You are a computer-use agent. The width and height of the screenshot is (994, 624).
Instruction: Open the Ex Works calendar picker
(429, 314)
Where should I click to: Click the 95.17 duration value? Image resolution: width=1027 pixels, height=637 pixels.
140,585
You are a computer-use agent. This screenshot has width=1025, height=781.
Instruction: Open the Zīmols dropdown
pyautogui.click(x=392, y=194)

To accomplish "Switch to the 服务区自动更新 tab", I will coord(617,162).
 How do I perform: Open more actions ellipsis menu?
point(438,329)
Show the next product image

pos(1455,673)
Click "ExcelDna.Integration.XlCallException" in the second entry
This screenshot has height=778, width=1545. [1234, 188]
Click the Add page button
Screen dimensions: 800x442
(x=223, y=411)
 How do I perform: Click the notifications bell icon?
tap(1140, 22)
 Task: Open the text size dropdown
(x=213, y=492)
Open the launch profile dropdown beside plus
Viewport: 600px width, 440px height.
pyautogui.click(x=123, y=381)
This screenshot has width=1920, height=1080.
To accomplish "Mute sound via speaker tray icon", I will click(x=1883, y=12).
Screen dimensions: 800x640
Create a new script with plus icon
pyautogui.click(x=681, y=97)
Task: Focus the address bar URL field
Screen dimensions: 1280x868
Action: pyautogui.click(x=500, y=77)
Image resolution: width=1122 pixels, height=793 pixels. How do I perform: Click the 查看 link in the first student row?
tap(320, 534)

------------------------------

**Exercise directions:** Convert every line of the rows above into a Markdown table with two columns, Number and Line. Number the lines in order and leave out blank ones.

**Written response:**
| Number | Line |
|---|---|
| 1 | You are a computer-use agent. The width and height of the screenshot is (994, 624). |
| 2 | Instruction: Open the Ex Works calendar picker |
| 3 | (429, 314) |
| 4 | Where should I click to: Click the 95.17 duration value? Image resolution: width=1027 pixels, height=637 pixels. |
| 5 | 140,585 |
| 6 | You are a computer-use agent. This screenshot has width=1025, height=781. |
| 7 | Instruction: Open the Zīmols dropdown |
| 8 | pyautogui.click(x=392, y=194) |
| 9 | To accomplish "Switch to the 服务区自动更新 tab", I will coord(617,162). |
| 10 |  How do I perform: Open more actions ellipsis menu? |
| 11 | point(438,329) |
| 12 | Show the next product image |
| 13 | pos(1455,673) |
| 14 | Click "ExcelDna.Integration.XlCallException" in the second entry |
| 15 | This screenshot has height=778, width=1545. [1234, 188] |
| 16 | Click the Add page button |
| 17 | Screen dimensions: 800x442 |
| 18 | (x=223, y=411) |
| 19 |  How do I perform: Click the notifications bell icon? |
| 20 | tap(1140, 22) |
| 21 |  Task: Open the text size dropdown |
| 22 | (x=213, y=492) |
| 23 | Open the launch profile dropdown beside plus |
| 24 | Viewport: 600px width, 440px height. |
| 25 | pyautogui.click(x=123, y=381) |
| 26 | This screenshot has width=1920, height=1080. |
| 27 | To accomplish "Mute sound via speaker tray icon", I will click(x=1883, y=12). |
| 28 | Screen dimensions: 800x640 |
| 29 | Create a new script with plus icon |
| 30 | pyautogui.click(x=681, y=97) |
| 31 | Task: Focus the address bar URL field |
| 32 | Screen dimensions: 1280x868 |
| 33 | Action: pyautogui.click(x=500, y=77) |
| 34 | Image resolution: width=1122 pixels, height=793 pixels. How do I perform: Click the 查看 link in the first student row? |
| 35 | tap(320, 534) |